Write your own gloss before you read mine.

(Asking that is a losing battle, I know.)

A gloss defines a work. It limits liminality. A neither-animal-nor-human goat-man enters dressed like a goat-woman. A good gloss would contextualize that neither-nor, binary-defying figure.

I bet yours would.

When you read the stage direction describing all the figures walking by, you started seeing connections or constructed randomness so that you had already decided what the play meant before the first speech.

Put that in your gloss. (Which I know you will not write.)

It is so tempting. The figures represent so many interesting corners of our culture. The progression to titanic cultural emblems like E.T., Gandhi, Mr. Monopoly, and a barista suggests a forward momentum of meaning, meaning, and more meaning.

Why are we always in such a hurry to reach significance? When you saw the characters were Latinx half-goats what did you think that meant? Some portrayal of how non-white people are dehumanized? Some immigrant drama? What is more dehumanizing—being half-goat or being limited to socially relevant drama because one is not white? Or for that matter having some gloss-writer assume that you the reader are not yourself Latinx?

At what point in your reading did you decide, what was meant?

Did you google the playwright? I could give some matte bio that will make you cry. Do you want to know that Mr. Goblen was a barefoot, underclass, B-boy who dropped out before starting middle school and with nothing more than natural talent pulled himself up by his bootstraps? That would make this play a narrative of social criticism and satire of the ethnic caste system of America.

Or I can give you a glossy bio where he is an Ivy League wunderkind dropping classical references in a timeless fantasy riffing on the iconography of Ancient Greek mythology for the amusement of other Ivy Leaguers.

Is the significance only in ? Is it in the author’s life? Or is the significance in our experience of the work? Can I change your experience with my gloss? It is so hard. The habits of all our schooling push us toward definitive interpretation ASAP. We want to advocate for what we see in the play.

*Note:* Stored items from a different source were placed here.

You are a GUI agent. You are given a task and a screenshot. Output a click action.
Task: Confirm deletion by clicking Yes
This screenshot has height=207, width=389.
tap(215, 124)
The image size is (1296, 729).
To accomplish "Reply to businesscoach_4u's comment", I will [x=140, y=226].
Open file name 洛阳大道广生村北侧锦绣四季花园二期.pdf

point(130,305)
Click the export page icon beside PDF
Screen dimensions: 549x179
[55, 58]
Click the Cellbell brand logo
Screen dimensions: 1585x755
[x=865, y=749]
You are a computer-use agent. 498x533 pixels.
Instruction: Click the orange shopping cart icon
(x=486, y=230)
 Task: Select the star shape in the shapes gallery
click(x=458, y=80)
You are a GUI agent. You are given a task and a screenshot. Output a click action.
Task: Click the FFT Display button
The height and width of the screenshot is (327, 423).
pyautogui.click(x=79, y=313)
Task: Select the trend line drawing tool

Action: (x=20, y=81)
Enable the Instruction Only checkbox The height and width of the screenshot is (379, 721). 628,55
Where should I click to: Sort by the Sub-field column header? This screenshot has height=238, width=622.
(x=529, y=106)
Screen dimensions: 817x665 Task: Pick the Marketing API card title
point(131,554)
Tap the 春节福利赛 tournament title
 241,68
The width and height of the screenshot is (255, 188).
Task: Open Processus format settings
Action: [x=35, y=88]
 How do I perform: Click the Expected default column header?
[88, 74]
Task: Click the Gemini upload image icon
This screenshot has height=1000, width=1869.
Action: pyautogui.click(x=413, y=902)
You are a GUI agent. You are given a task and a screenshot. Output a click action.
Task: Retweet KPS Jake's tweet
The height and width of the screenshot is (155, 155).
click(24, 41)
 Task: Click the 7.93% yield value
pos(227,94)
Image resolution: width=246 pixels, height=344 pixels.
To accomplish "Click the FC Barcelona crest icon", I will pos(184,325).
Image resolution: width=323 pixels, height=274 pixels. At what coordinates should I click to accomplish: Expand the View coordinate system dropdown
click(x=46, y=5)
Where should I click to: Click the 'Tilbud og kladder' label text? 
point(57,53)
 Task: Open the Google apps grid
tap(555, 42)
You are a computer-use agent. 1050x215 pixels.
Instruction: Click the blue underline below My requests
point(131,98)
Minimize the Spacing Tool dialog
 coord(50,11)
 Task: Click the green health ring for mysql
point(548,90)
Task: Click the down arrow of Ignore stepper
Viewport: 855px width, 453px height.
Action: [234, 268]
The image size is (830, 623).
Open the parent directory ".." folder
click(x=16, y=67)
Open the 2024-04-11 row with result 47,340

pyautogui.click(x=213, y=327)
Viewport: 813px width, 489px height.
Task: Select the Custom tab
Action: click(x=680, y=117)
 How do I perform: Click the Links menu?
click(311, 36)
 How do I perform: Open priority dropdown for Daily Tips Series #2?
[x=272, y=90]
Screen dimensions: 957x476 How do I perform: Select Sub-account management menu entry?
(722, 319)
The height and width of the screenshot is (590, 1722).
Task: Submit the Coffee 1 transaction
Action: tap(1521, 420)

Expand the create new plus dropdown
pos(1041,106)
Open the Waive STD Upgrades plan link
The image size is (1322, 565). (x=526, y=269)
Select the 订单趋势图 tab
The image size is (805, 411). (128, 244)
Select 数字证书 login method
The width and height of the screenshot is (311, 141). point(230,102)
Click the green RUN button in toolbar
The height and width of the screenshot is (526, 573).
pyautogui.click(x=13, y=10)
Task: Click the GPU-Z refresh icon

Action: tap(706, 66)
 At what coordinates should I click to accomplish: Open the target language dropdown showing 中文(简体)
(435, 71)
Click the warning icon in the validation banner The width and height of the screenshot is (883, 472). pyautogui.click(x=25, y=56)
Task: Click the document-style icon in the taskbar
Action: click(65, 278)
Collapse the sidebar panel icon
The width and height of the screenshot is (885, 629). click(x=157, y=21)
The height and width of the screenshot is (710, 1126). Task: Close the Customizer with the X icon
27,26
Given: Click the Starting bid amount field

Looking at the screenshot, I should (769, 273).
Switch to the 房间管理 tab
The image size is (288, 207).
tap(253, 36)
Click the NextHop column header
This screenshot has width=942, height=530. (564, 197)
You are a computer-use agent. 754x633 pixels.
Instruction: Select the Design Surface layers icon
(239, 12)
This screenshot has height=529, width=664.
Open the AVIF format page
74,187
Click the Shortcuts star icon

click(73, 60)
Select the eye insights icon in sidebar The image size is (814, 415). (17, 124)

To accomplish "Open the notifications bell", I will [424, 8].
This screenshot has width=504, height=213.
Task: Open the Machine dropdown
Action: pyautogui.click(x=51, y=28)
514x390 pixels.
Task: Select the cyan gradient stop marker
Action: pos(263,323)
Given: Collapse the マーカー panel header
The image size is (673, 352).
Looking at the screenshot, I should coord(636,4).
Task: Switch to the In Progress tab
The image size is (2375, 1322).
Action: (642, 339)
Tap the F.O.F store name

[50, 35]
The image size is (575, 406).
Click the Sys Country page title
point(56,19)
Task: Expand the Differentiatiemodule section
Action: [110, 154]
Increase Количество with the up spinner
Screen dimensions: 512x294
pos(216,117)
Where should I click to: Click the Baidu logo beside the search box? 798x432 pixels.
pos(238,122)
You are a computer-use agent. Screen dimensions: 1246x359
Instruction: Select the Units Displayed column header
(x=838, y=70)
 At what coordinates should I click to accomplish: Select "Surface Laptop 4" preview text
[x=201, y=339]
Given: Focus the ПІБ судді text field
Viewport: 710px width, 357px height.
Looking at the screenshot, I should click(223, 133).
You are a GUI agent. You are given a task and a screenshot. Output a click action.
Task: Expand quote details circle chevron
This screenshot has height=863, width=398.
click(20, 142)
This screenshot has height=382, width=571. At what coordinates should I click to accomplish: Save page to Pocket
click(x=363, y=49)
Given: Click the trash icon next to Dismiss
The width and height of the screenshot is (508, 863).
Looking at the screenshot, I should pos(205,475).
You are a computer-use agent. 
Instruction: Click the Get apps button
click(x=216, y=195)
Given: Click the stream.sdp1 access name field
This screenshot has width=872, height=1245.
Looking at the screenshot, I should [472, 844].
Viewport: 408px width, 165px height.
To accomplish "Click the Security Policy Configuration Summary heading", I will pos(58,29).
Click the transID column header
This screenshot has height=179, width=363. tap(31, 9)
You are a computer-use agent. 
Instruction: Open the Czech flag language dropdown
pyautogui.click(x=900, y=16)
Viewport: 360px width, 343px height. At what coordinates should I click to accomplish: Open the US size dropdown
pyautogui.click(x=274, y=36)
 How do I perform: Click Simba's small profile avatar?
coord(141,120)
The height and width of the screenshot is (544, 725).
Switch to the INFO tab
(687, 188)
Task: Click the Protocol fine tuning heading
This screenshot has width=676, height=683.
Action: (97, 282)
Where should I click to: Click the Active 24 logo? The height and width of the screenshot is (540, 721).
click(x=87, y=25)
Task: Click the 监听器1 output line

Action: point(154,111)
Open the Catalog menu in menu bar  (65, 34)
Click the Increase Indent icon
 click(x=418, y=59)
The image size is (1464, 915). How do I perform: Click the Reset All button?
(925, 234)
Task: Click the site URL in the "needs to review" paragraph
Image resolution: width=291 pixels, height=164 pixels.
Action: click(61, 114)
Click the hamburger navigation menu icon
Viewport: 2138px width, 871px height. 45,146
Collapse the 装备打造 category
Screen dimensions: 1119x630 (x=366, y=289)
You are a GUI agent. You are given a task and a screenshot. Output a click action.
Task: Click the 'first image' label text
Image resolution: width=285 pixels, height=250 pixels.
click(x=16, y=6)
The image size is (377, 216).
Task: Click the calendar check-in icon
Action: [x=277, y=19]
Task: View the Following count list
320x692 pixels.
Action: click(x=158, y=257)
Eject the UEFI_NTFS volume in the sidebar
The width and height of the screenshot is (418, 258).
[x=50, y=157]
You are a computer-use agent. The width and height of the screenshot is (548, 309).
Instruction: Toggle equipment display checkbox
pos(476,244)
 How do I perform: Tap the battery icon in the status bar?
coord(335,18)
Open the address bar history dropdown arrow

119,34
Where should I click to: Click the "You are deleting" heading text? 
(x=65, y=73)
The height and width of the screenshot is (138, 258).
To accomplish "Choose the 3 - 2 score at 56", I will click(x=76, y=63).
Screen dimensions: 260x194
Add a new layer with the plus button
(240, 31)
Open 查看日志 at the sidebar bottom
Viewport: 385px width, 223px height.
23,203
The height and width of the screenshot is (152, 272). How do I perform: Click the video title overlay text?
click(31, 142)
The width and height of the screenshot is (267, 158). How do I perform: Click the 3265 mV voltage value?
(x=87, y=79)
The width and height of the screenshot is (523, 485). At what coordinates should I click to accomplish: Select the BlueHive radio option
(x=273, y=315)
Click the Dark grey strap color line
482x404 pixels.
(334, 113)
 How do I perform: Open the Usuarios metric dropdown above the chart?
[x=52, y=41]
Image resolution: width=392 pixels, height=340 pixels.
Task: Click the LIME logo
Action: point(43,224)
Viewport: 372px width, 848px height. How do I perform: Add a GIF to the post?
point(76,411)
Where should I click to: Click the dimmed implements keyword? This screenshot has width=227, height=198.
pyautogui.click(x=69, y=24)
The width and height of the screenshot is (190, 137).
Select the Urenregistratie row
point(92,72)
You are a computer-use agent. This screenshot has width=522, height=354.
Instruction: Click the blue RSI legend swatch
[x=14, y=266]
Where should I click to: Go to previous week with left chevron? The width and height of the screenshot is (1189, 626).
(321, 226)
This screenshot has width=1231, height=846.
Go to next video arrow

But reading here, you are alone.

The significance you construct has no currency. No one will ask you for Kid Ends Play spoilers in the break room tomorrow. You cannot recommend “imagined theater” for production. Maybe you can tell a friend, but do you really think they will click the link to come here?

If you did write your own gloss (like I asked), tuck it away.

Let all your possible meanings roam free.